Cloud Cuckoo Land – A Triumph!

Thirteen-year-old Anna, an orphan, lives inside the formidable walls of Constantinople in a house of women who make their living embroidering the robes of priests. Restless, insatiably curious, Anna learns to read, and in this ancient city, famous for its libraries, she finds a book, the story of Aethon, who longs to be turned into a bird so that he can fly to a utopian paradise in the sky. This she reads to her ailing sister as the walls of the only place she has known are bombarded in the great siege of Constantinople. Outside the walls is Omeir, a village boy, miles from home, conscripted with his beloved oxen into the invading army.
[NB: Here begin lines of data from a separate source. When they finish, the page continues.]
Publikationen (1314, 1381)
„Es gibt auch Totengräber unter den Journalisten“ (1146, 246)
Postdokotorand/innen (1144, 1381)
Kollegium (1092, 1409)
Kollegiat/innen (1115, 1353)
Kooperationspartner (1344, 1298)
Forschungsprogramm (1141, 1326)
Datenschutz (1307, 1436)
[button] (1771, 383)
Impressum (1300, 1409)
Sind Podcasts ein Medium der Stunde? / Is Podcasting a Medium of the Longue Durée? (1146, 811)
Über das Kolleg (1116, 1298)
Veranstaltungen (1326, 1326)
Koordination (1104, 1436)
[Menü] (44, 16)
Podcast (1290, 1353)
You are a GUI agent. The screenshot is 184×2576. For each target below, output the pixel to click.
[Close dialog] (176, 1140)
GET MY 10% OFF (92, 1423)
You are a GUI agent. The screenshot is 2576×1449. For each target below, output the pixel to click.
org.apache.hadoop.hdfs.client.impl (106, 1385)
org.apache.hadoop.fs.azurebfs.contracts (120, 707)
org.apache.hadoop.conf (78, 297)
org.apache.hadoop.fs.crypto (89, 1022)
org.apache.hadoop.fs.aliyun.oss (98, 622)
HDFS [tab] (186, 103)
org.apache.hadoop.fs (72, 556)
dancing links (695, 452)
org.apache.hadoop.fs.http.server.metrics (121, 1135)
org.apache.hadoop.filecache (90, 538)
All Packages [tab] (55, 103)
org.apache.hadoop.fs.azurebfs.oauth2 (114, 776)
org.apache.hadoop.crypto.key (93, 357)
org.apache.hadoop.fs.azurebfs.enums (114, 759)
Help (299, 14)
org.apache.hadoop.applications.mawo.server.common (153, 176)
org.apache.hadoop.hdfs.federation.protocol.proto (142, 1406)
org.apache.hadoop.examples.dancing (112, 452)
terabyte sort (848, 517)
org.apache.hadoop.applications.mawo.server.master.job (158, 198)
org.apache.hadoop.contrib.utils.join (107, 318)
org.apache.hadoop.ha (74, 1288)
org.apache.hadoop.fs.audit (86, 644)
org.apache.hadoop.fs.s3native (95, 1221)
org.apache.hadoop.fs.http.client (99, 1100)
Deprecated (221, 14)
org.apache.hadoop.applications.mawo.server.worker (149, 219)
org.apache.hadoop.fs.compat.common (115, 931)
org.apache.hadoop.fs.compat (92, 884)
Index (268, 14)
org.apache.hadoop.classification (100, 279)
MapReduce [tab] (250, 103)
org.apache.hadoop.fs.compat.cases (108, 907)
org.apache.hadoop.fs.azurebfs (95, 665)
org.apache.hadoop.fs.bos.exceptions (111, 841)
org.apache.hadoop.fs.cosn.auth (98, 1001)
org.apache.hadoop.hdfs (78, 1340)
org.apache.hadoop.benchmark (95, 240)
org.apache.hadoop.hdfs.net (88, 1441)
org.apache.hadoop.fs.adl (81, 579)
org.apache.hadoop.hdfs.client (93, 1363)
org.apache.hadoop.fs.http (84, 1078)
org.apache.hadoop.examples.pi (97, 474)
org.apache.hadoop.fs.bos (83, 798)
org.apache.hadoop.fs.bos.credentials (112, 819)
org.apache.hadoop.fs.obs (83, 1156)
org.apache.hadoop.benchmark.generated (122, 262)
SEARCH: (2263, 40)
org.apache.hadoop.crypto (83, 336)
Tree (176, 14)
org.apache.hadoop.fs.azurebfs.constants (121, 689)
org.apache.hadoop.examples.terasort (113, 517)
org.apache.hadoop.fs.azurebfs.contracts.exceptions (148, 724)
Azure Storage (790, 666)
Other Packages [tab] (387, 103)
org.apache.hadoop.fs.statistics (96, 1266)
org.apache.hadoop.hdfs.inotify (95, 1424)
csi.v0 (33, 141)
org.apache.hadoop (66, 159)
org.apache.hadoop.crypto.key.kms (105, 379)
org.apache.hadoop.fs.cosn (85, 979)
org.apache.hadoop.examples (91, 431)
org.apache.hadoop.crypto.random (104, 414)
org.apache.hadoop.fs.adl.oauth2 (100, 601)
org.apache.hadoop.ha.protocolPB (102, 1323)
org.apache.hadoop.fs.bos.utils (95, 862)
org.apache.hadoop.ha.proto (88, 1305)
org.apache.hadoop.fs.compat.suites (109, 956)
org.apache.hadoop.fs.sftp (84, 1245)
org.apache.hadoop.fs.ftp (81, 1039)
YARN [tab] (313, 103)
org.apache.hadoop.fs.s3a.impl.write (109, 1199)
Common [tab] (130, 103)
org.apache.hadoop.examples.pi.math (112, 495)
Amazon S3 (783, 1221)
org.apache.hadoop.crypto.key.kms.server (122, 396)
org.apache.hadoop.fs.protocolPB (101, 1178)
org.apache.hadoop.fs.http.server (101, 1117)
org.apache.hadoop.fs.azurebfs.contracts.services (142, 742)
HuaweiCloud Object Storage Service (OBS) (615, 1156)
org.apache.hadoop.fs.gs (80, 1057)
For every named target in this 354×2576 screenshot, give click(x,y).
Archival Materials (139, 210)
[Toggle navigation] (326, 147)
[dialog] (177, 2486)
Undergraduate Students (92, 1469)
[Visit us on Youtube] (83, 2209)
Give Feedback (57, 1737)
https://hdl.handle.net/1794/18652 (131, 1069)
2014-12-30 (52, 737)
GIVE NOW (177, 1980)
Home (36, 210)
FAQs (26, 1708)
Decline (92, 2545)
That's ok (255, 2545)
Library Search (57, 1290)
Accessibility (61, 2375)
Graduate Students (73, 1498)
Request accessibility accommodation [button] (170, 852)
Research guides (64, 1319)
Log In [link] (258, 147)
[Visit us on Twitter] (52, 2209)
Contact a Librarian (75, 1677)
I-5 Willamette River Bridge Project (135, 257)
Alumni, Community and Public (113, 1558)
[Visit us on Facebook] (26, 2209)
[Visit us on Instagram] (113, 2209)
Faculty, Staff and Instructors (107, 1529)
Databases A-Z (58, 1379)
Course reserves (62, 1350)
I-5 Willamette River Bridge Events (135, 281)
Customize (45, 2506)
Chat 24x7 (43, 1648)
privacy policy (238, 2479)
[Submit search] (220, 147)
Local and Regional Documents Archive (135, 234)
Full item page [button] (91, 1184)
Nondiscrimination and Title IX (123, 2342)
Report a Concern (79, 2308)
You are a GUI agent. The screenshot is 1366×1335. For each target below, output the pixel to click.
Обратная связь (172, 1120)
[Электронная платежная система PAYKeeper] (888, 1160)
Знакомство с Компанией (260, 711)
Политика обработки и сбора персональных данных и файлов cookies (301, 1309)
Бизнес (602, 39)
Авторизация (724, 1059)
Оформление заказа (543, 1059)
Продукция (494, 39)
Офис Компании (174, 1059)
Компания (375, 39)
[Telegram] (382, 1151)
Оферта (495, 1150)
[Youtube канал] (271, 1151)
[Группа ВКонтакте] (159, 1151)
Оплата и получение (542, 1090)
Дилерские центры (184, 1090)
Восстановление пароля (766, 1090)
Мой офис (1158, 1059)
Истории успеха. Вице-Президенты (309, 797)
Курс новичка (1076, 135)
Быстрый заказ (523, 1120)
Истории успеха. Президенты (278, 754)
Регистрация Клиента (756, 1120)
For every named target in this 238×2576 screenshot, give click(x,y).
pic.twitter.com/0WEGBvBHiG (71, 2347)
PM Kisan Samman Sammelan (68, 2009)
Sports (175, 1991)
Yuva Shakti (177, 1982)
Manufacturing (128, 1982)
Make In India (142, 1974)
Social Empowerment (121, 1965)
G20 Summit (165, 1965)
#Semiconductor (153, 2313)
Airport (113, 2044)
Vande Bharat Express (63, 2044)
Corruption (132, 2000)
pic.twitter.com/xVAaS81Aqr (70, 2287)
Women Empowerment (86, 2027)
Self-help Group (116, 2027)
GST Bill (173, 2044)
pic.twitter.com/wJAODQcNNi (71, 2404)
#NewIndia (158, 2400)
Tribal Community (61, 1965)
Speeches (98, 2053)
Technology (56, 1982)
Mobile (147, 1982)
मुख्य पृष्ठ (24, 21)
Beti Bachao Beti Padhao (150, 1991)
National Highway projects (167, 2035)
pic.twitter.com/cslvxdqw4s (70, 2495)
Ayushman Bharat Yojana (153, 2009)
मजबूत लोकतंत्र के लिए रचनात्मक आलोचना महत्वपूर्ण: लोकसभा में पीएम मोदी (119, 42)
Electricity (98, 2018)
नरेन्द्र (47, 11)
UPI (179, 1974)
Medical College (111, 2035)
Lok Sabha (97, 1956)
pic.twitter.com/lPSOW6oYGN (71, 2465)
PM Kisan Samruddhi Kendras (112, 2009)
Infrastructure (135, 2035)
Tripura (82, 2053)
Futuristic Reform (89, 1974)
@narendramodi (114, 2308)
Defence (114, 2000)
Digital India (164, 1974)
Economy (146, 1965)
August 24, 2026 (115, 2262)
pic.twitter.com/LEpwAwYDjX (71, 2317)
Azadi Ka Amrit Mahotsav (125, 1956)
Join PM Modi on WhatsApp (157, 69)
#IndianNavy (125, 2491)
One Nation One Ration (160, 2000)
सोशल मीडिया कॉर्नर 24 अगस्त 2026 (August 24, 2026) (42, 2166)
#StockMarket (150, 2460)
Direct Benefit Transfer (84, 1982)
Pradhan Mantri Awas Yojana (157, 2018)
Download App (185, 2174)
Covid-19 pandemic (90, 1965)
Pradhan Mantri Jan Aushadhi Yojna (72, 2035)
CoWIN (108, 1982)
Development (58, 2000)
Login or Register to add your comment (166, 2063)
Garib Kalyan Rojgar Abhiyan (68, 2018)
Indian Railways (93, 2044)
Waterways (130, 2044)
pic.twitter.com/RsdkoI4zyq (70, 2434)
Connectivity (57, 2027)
His path and Anna’s will cross.

Five hundred years later, in a library in Idaho, octogenarian Zeno, who learned Greek as a prisoner of war, rehearses five children in a play adaptation of Aethon’s story, preserved against all odds through centuries. Tucked among the library shelves is a bomb, planted by a troubled, idealistic teenager, Seymour. This is another siege. And in a not-so-distant future, on the interstellar ship Argos, Konstance is alone in a vault, copying on scraps of sacking the story of Aethon, told to her by her father. She has never set foot on our planet.

Anthony Doerr won the Pulitzer Prize for Fiction in 2015 for his highly acclaimed WWII novel, All the Light We Cannot See. It was a wonderful book; I was eager to read his new release and see how it compared. Cloud Cuckoo Land is decidedly different. One doesn’t read Doerr’s books purely for their entertainment value, but also for the beauty of his writing. It took me a long time to read this book, because I kept rereading his exquisite sentences. He tends to compose especially long ones, and I admittedly got lost in some of them.

Cloud Cuckoo Land is a complex novel with five separate plotlines. I loved the stories of Zeno, Seymore, Omeir, and Anna, but I didn’t care for Aethon’s narratives at the beginning of most chapters, although I understand how crucial they are to the overall plot. I’m also not a fan of futuristic books, so Konstance’s story didn’t turn me on. Doerr melds them all together in the end, which is quite a feat. Cloud Cuckoo Land is intelligent, peculiar, and unlike anything I’ve ever read. It is a triumph. 4.5 stars rounded up to 5.